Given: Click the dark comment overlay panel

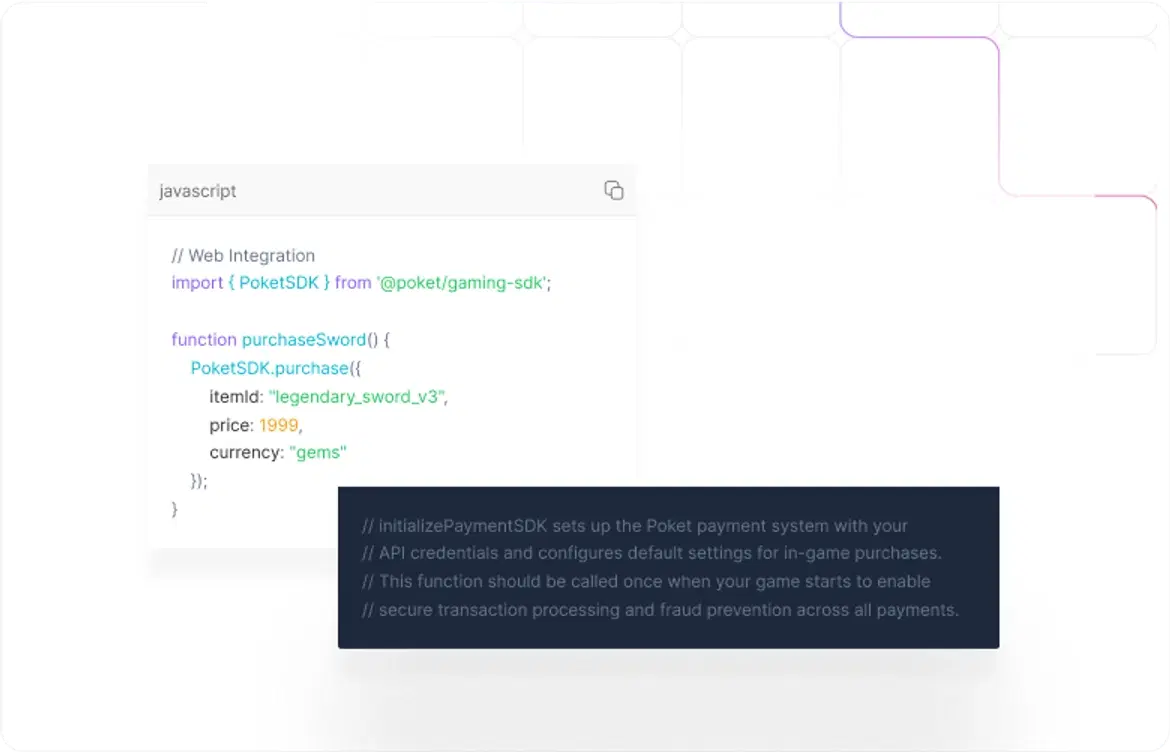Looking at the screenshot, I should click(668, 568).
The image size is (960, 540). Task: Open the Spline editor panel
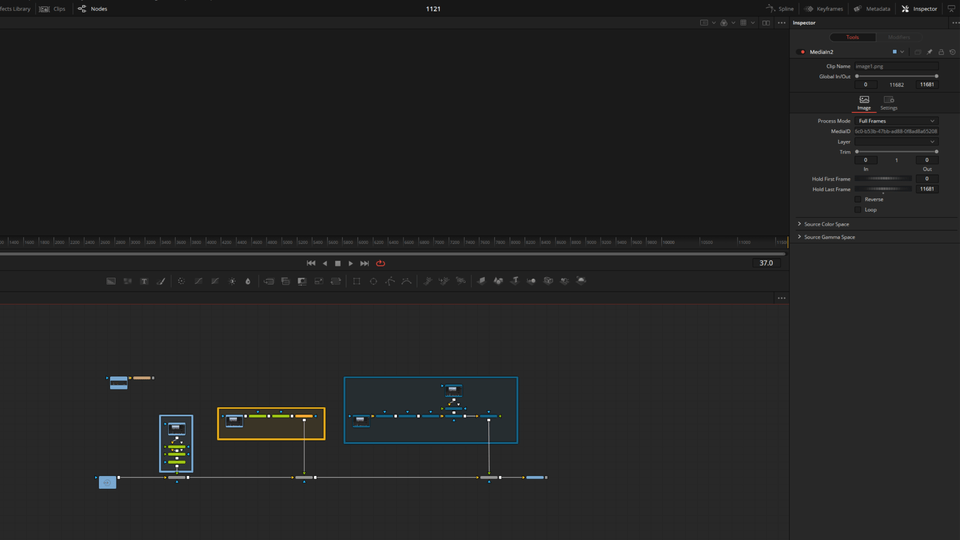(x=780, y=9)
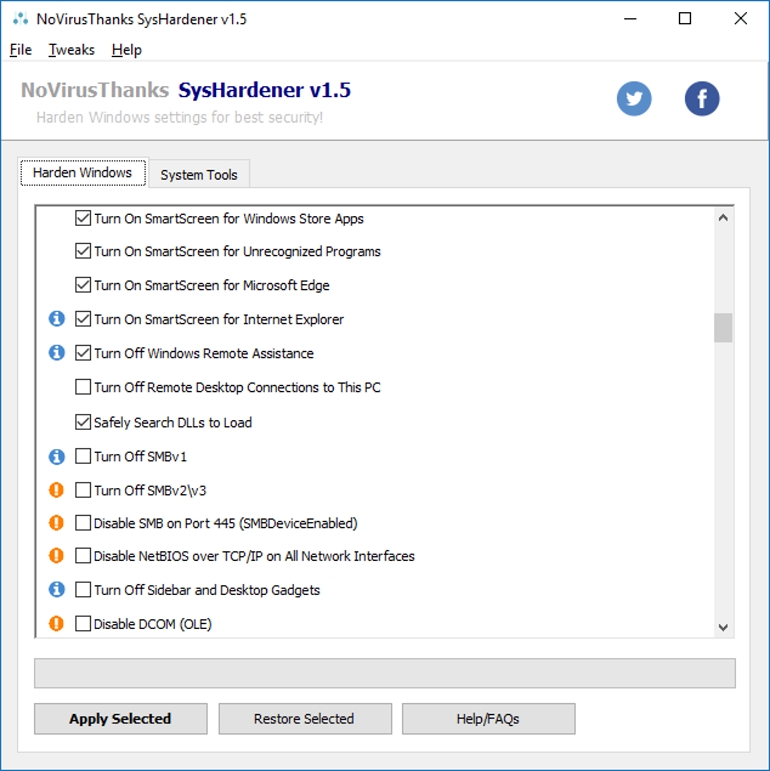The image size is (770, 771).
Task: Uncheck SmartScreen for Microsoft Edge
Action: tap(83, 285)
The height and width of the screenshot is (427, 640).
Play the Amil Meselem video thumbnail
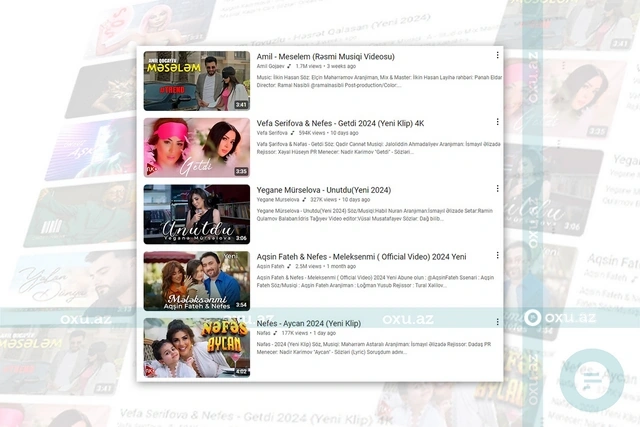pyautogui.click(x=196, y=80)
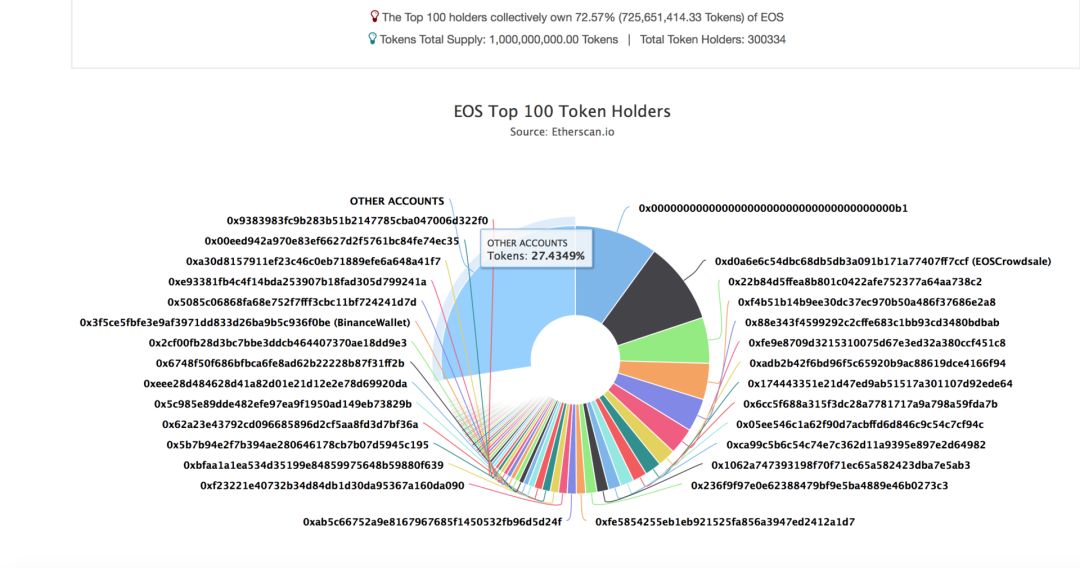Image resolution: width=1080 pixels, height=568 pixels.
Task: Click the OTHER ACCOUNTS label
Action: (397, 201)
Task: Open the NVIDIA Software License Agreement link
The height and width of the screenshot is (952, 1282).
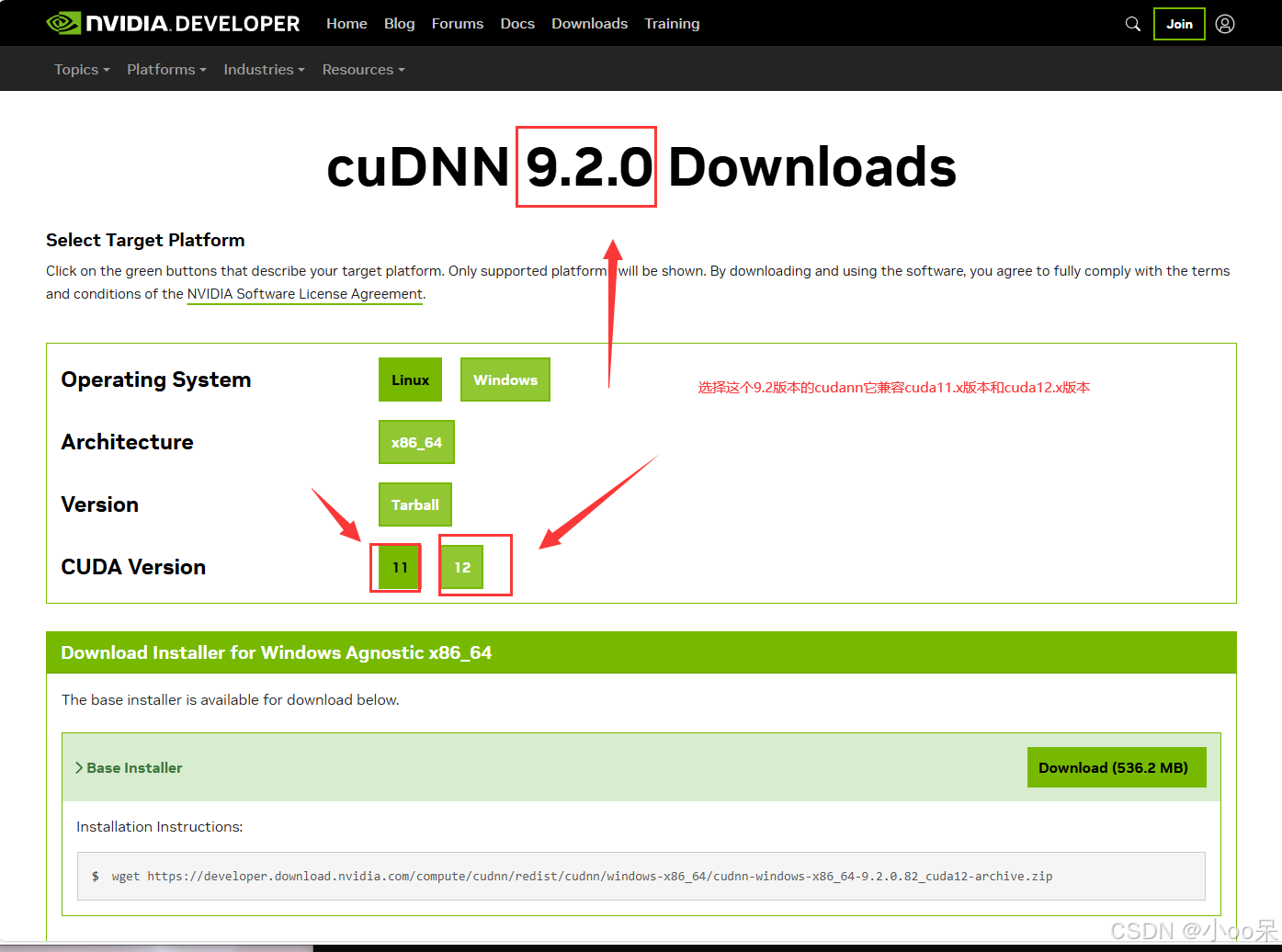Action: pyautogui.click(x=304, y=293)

________

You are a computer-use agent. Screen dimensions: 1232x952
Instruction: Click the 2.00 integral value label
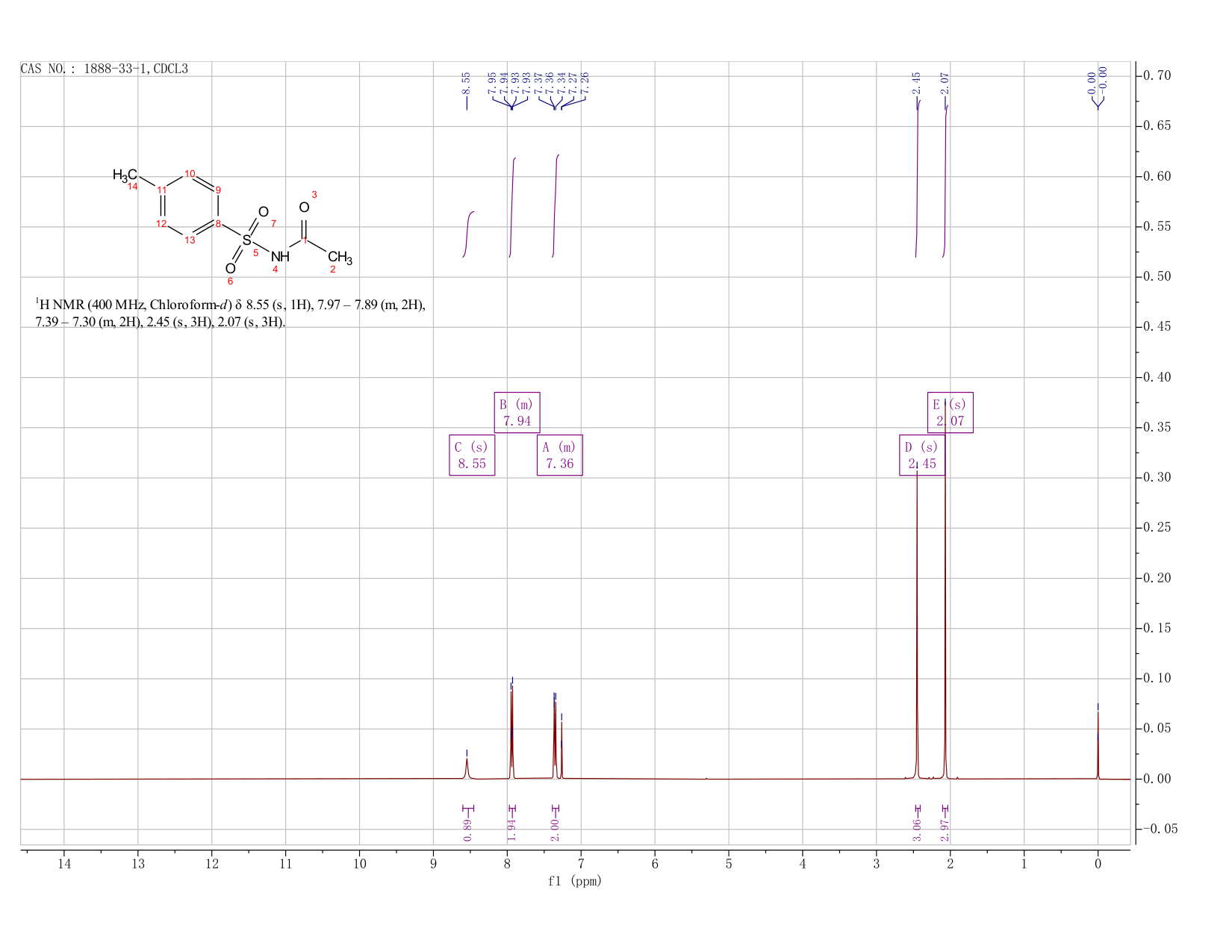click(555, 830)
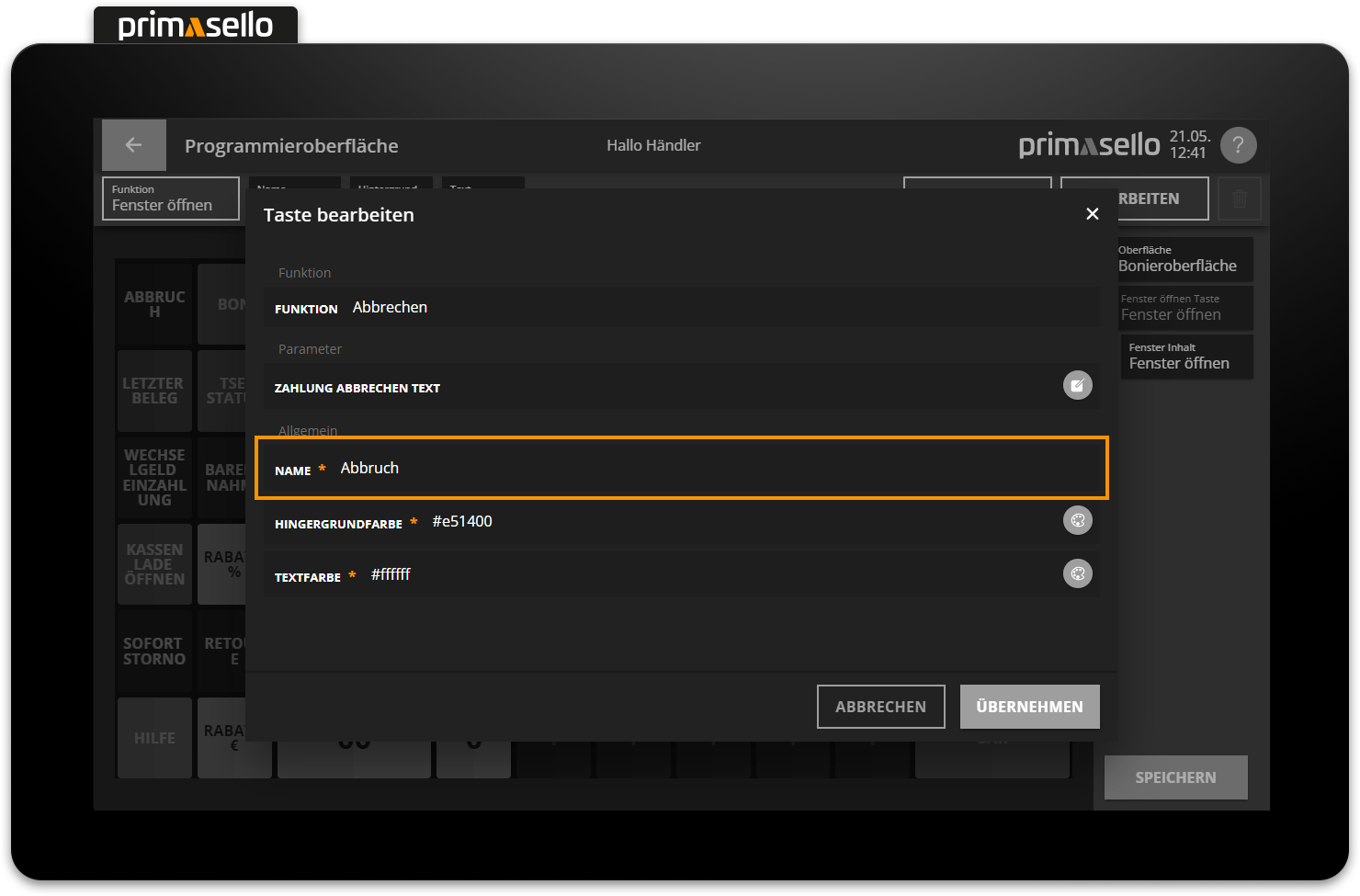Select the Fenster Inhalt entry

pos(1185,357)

________

EXERCISE DIRECTIONS | Return the lines from the one containing "You are a computer-use" through the one containing "pos(1185,357)", reproducing them exactly and leaving out the pictures.

TASK RESPONSE |
You are a computer-use agent. Screen dimensions: 1232x952
Instruction: Click the 2.00 integral value label
click(555, 830)
Select the Fenster Inhalt entry

pos(1185,357)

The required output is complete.